TOWARDS AN UNDERSTANDING OF THE IMMACULATE CONCEPTION

Mario D’Couto

            We have just celebrated the Feast of the Immaculate Conception of Our Lady and I just thought of taking the opportunity of sharing my thoughts, insights and reflections in regard to it. If you have read my previous blogpost/reflection, “The Rosary – Getting closer to Jesus through Mary” (if in case you have not read it, here is the link to it, https://insightsfromacommonman.blogspot.com/2022/10/the-rosary-getting-closer-to-jesus.html), I mentioned that for God, there is no past or future. Everything is eternally present to Him including the complete chain of events which will take place is foreseen by Him. It is by the divine will that Our Lady was chosen to fulfil a specific mission entrusted to Her by the Almighty and through this, it is obvious that this mission is a positive act on the part of God from all eternity. This predestination of Our Lady was absolutely a gratuitous act on the part of God which is to say that Our Lady did not merit this Maternity, of being the Mother of His Son of Her own accord. Rather She co-operated and accepted God’s will in choosing Her to be the Mother of His Son. This also implies that Our Lady’s Divine Maternity was the very source of all Her merit and hence could not be the object of merit on Her part which in turn implies that once God had decreed to make Our Lady the Mother of His Son, He gave Her the grace to merit that high degree of sanctity and purity which would render Her worthy to be the Mother of God.

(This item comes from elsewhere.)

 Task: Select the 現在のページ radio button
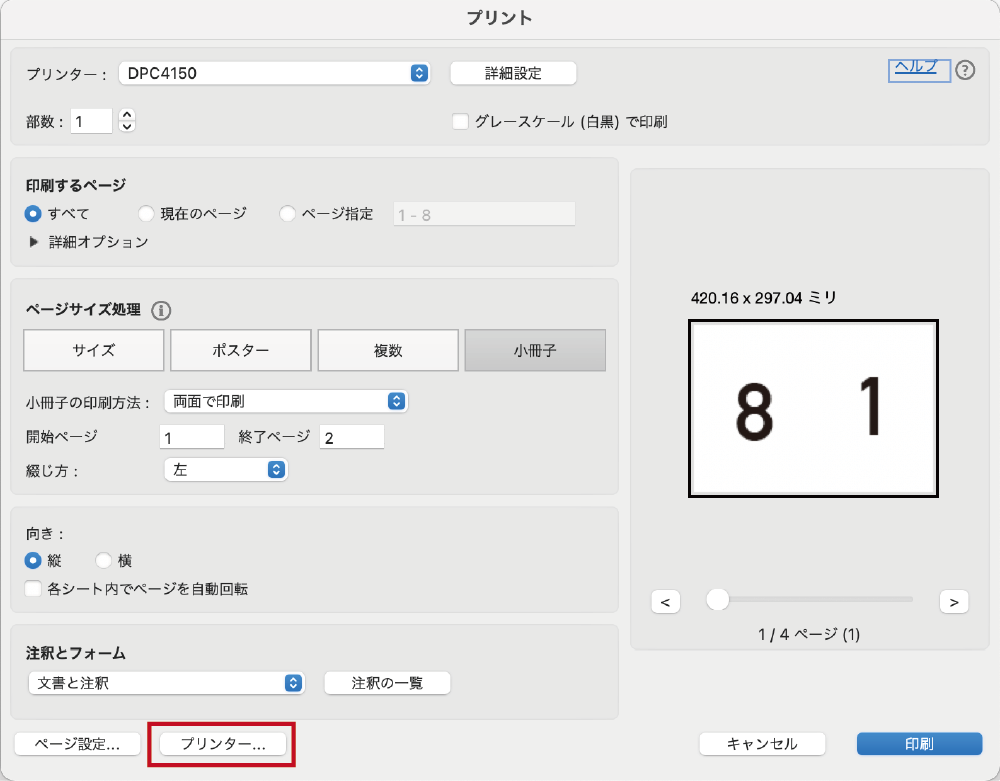pyautogui.click(x=147, y=213)
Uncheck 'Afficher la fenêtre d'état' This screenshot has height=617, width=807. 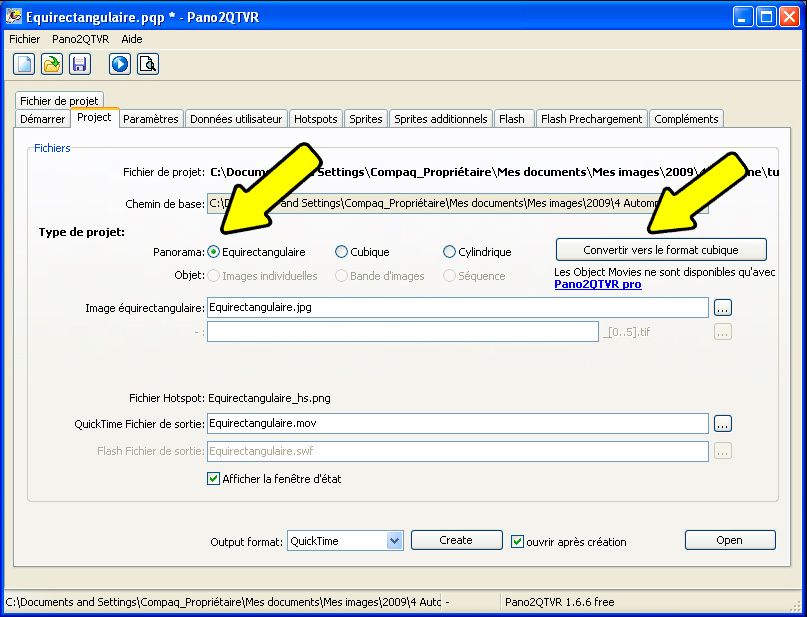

            Fr. Mike Schmitz in one of his reflections makes an interesting observation about a famous Marian song which you may have probably heard, “Mary did you know?” and while no doubt, it is a nice song (which I also like), it has a small theological error in one part of the song. On a personal note, I have played and sung this song many times but never once did I realize nor did it strike me about this error and this error can be seen in the first verse of the song,

“Mary, did you know, that your Baby Boy, would one day walk on water?

Mary, did you know, that your Baby Boy would save our sons and daughters?

Did you know, that your Baby Boy has come to make you new?

This Child that You delivered will soon deliver You.” 

            If you take a look at the last 2 lines of the above verse, that’s where the error is because if were to accept it, it would then imply that Our Lady was born like anybody else, with the stain of original sin and therefore had to be redeemed by Christ after His birth, which obviously is false. So while our separated brethren (the Protestants) would want to think of Our Lady as no more than a mere ‘instrument’ to bring forth Our Blessed Lord into this world, She is much more than that and that is what I plan to explore in depth in this blogpost/reflection.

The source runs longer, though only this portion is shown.